Another minor Chrome improvement on iOS is the handy tab switcher that lets you move between open tabs on your current device, but also consult a list of your recently closed tabs and every tab you’ve kept open on other devices. These features are all available on Android, but they’re not as easily accessible as they are on iOS through the tab switcher.

Gmail snooze settings

On iOS, Gmail lets you customize your snooze settings inside the app, thus saving you from having to open the web interface to change those. Minor, but why not add it to Android too?

Google Photos in-line animations

When scrolling through your photo library on Android or when performing a search, animation thumbnails remain static. On iOS, they play in-line, so you can preview them without opening them. This can be handy if you have several animations with similar(ish) static thumbnail images, but with different content.

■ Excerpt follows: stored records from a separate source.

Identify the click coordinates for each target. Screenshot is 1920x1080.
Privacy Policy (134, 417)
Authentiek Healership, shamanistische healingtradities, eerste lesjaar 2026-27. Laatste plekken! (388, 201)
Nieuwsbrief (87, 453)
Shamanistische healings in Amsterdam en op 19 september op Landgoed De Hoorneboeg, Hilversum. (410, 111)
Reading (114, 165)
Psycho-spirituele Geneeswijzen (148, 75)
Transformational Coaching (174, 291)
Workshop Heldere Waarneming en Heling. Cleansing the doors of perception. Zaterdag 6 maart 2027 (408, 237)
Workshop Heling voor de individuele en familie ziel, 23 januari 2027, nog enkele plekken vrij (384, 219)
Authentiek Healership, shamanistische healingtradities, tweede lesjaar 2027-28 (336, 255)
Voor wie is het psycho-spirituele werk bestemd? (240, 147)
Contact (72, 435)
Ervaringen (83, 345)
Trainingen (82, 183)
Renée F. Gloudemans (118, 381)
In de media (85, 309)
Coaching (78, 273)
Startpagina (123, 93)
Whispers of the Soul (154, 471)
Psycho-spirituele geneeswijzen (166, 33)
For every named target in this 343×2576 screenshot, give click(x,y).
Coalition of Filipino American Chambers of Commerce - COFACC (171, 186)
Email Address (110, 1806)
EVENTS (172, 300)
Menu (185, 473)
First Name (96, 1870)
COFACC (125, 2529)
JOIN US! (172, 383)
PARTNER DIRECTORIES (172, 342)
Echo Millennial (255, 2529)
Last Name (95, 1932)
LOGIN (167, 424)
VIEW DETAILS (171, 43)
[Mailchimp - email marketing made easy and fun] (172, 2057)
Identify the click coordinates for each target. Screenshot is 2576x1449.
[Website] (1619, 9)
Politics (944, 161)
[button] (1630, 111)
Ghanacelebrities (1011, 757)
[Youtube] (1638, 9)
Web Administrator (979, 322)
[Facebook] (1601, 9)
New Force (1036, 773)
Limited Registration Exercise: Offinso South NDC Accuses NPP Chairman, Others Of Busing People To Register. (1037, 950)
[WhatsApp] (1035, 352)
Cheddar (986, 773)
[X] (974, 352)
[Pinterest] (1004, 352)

Hide illustrations in Google Calendar

I love Google Calendar’s cute illustrations for events, but they may not be to everyone’s liking. If you prefer to keep your calendar serious and functional, you can disable month and event illustrations on the Calendar app on iOS through two toggles that are nowhere to be found on Android.

And just like that, your calendar becomes bland again with only calendar colors punctuating the schedule.

Restrict Google search results by time

Search tools were added to the Google app on Android last year then mysteriously disappeared, never to be seen again. They’re available on iOS, though, letting you restrict your search results by date (any time, past hour, 24 hours, week, month, or year). It’s confusing to find these filters on the web (desktop and mobile) and in the iOS app, but not the Android one.

Widgets, sort of

Google is still offering the deprecated Today Extensions (iOS 13 and earlier) for some of its apps on iOS. Although these aren’t official “widgets” yet, they offer a lot of functionality that could’ve easily been implemented as an Android widget. Sadly, we don’t get most of these on our favorite platform.

Among the most interesting options are some quick actions for Chrome (including QR scanning), suggested sites that you visit often, and a smorgasbord of interesting Maps widgets for local traffic, transit departures near you, travel times to your home or work, and suggested actions of Local Guides. All of these would be welcome on Android, and it seems that Google is considering bringing some of them over to our side.

Many Google apps offer feature parity across Android and iOS, but some (like Chrome or Assistant) remain more powerful on Android. It’s curious, though, to see that the opposite is true in a few cases, and that Google’s iOS teams are rolling out some features to Apple’s platform before offering them on Android. Sure, none of these are crucial, but several are quite cool and useful, and would be more than welcome additions to our mobile experience.